The debate currently raging in Australia about amending or repealing section 18C of its Racial Discrimination Act, 1975 is rather interesting.
DURING the recent election, Prime Minister Tony Abbott and Attorney-General George Brandis had pledged to repeal section 18C.
It all started after journalist Richard Bolt was found to have contravened the RDA in two of his articles written in 2009 and published in The Herald Sun and on its online site, titled “White fellas in the black” and “White is the new black”.
As reported in the case of Eatock v Bolt, 2011, Eatock had complained that Bolt’s two articles had conveyed offensive messages about her and people like her (that is high profile and fair-skinned Aboriginal people) in that they were not genuinely Aboriginal and were pretending to be Aboriginal so they could avail to the benefits meant for Aboriginal people.
Justice Bromberg ruled that the defences and exemptions allowed under section 18D of the RDA, such as if the act was done reasonably and in good faith for purposes of artistic work or public interest or making a fair comment, had no application because the articles contained factual errors.
Hence, this has now appeared to be the first task of the Abbott government, that is to remove this racial vilification law. In Brandis’ view, repealing section 18C would, in fact, strengthen and restore freedom of speech in Australia.
“You cannot have a situation in a liberal democracy in which the expression of an opinion is rendered unlawful because somebody else ... finds it offensive or insulting,” said Brandis in The Australian recently.

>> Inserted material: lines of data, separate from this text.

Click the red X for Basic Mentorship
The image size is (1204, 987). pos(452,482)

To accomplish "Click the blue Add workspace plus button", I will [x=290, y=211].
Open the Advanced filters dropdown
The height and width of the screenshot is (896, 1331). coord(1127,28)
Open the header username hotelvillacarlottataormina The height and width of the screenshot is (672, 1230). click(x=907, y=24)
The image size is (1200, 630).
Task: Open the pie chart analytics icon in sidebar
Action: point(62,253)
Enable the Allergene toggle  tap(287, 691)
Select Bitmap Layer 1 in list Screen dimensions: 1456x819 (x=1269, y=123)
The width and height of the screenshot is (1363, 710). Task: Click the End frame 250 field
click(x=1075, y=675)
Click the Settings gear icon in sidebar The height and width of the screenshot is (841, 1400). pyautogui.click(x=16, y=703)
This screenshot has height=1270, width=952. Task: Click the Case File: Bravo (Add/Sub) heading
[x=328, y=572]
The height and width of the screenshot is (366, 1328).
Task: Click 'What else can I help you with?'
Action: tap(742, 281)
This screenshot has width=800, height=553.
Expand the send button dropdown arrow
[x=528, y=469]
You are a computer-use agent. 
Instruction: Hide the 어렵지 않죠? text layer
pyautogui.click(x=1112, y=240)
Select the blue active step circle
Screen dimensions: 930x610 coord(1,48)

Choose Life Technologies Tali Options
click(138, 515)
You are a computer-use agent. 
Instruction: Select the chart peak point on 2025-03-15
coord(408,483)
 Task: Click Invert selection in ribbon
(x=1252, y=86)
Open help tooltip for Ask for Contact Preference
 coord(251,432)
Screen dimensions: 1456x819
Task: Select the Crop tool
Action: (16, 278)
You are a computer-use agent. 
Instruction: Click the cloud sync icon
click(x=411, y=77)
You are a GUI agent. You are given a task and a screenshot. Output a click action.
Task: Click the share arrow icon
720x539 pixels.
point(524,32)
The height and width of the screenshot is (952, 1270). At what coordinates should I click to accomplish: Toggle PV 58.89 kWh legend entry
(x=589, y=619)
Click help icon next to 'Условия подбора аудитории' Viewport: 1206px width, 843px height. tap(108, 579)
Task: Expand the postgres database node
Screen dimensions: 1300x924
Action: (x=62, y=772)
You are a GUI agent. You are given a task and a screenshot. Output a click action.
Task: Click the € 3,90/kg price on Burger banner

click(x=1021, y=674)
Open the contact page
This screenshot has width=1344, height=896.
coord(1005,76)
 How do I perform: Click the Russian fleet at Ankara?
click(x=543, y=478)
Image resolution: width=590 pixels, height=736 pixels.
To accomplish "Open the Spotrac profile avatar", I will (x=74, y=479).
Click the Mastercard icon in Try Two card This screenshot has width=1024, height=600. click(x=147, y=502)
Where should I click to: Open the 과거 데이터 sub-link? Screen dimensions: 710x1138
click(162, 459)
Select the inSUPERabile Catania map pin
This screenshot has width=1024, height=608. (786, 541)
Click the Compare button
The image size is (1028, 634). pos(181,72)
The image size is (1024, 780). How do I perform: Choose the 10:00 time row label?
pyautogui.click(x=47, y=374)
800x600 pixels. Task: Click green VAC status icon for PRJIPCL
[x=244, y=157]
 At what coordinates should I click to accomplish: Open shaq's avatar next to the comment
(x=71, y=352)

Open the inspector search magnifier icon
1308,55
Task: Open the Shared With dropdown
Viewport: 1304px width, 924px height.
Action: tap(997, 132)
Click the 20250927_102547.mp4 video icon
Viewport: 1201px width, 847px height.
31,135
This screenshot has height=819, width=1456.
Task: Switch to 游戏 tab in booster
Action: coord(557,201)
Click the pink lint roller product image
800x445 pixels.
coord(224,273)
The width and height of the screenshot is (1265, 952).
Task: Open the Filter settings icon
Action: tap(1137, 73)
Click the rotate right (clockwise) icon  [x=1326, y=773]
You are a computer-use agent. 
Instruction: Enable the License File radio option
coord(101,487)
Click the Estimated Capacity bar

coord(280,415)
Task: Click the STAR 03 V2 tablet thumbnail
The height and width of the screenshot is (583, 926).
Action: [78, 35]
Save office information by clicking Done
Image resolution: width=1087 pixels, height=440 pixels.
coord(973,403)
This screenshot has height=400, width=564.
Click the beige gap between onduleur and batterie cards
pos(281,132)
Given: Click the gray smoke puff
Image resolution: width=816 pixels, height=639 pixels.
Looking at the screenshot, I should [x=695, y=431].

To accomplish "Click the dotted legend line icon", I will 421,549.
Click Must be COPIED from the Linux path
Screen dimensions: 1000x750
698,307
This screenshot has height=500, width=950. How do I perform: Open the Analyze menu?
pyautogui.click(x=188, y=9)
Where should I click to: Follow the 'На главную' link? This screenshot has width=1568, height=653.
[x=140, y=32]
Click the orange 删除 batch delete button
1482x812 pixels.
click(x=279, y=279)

In other words, free speech is about allowing other people to say or write bad and rude things about you which you do not like.
That was exactly what Abbott said in August when he was the Opposition Leader: “If free speech is to mean anything, it’s others’ right to say what you don’t like, not just what you do. It’s the freedom to write badly and rudely. It’s the freedom to be obnoxious and objectionable.”